## Written problem
Copy out the material below, starting at the line containing "Task: Follow the" and continuing through the end of the material, both ends included.

Material on locating words and elements:
◆ ◆ ◆ ◆ ◆
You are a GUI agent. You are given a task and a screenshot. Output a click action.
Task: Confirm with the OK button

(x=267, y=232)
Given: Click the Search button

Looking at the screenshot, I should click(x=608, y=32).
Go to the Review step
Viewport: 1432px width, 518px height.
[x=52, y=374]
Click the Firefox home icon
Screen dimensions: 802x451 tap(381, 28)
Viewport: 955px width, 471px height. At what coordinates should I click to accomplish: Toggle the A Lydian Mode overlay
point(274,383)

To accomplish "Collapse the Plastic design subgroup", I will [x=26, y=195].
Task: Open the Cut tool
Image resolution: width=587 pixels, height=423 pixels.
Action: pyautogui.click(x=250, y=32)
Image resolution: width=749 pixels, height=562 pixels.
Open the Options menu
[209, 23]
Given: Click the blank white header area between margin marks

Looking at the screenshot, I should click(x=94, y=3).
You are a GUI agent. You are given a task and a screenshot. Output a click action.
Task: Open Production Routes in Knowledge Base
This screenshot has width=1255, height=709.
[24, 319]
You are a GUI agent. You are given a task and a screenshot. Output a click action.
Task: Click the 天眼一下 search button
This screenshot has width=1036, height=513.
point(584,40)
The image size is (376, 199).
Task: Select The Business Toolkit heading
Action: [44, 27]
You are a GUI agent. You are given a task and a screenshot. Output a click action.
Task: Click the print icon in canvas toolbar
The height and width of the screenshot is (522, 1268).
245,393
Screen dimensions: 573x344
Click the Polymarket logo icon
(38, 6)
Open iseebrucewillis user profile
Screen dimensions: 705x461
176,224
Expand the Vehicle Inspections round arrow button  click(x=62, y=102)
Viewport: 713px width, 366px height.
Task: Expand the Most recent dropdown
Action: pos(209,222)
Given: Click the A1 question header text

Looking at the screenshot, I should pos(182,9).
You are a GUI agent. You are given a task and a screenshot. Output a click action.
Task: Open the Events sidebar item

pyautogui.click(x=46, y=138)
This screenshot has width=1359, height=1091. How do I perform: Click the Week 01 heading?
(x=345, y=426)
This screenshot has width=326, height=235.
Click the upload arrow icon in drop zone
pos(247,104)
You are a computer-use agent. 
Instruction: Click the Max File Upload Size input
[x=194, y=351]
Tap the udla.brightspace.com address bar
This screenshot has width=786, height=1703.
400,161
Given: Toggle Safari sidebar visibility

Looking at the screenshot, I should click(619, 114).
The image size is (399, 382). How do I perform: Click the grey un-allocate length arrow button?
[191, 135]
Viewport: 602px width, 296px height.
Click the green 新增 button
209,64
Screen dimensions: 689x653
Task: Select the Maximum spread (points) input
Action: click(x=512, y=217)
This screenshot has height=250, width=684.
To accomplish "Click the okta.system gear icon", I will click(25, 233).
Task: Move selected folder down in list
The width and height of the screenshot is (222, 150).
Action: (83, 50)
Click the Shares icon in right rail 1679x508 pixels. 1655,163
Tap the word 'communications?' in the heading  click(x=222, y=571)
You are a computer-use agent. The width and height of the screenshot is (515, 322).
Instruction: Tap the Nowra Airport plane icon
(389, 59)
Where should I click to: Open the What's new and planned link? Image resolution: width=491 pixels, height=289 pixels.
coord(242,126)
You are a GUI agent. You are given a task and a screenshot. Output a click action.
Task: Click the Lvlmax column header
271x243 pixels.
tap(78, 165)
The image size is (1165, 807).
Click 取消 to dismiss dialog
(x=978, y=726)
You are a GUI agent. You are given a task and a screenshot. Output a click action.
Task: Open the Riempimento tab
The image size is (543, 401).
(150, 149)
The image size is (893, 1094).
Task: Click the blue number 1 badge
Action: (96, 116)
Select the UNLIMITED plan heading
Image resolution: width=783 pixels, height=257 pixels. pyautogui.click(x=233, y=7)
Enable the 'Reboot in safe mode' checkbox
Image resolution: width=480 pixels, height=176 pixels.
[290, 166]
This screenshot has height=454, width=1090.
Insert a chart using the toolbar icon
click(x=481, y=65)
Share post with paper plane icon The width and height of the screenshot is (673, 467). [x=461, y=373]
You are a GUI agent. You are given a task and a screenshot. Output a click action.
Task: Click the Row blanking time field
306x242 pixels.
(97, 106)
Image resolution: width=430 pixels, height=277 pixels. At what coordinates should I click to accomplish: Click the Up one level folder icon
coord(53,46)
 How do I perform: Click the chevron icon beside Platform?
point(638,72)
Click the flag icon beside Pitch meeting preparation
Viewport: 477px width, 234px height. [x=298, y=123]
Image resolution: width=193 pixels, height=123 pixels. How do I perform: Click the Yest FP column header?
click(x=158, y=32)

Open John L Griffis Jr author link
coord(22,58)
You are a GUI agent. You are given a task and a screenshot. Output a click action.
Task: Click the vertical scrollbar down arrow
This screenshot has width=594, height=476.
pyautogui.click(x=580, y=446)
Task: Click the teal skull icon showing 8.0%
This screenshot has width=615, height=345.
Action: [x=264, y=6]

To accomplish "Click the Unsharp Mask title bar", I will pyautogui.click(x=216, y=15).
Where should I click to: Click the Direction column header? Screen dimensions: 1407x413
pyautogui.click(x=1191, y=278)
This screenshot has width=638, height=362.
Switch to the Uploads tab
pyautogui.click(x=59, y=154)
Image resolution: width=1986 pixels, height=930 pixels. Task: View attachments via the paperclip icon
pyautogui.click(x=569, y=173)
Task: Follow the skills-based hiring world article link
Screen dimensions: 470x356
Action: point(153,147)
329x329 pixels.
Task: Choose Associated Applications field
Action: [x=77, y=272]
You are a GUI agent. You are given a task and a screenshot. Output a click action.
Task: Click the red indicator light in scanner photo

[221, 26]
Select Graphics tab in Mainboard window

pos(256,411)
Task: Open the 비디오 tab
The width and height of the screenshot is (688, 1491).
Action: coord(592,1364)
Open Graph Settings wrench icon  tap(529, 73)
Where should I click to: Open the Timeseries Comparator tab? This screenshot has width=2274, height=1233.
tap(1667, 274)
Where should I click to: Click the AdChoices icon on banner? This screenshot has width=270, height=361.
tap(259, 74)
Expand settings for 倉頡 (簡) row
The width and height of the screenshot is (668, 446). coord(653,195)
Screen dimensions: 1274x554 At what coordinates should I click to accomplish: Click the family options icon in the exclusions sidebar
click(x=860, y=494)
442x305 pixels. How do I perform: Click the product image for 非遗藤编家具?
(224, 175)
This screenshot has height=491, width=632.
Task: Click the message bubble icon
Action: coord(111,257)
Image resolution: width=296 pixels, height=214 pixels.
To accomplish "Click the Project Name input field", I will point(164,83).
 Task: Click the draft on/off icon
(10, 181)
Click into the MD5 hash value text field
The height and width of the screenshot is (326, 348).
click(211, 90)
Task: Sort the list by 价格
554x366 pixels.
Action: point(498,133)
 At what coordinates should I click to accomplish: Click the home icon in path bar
◆ ◆ ◆ ◆ ◆
## Correct output
Task: Follow the skills-based hiring world article link
Screen dimensions: 470x356
Action: point(153,147)
329x329 pixels.
Task: Choose Associated Applications field
Action: [x=77, y=272]
You are a GUI agent. You are given a task and a screenshot. Output a click action.
Task: Click the red indicator light in scanner photo

[221, 26]
Select Graphics tab in Mainboard window

pos(256,411)
Task: Open the 비디오 tab
The width and height of the screenshot is (688, 1491).
Action: coord(592,1364)
Open Graph Settings wrench icon  tap(529, 73)
Where should I click to: Open the Timeseries Comparator tab? This screenshot has width=2274, height=1233.
tap(1667, 274)
Where should I click to: Click the AdChoices icon on banner? This screenshot has width=270, height=361.
tap(259, 74)
Expand settings for 倉頡 (簡) row
The width and height of the screenshot is (668, 446). coord(653,195)
Screen dimensions: 1274x554 At what coordinates should I click to accomplish: Click the family options icon in the exclusions sidebar
click(x=860, y=494)
442x305 pixels. How do I perform: Click the product image for 非遗藤编家具?
(224, 175)
This screenshot has height=491, width=632.
Task: Click the message bubble icon
Action: coord(111,257)
Image resolution: width=296 pixels, height=214 pixels.
To accomplish "Click the Project Name input field", I will point(164,83).
 Task: Click the draft on/off icon
(10, 181)
Click into the MD5 hash value text field
The height and width of the screenshot is (326, 348).
click(211, 90)
Task: Sort the list by 价格
554x366 pixels.
Action: point(498,133)
 At what coordinates should I click to accomplish: Click the home icon in path bar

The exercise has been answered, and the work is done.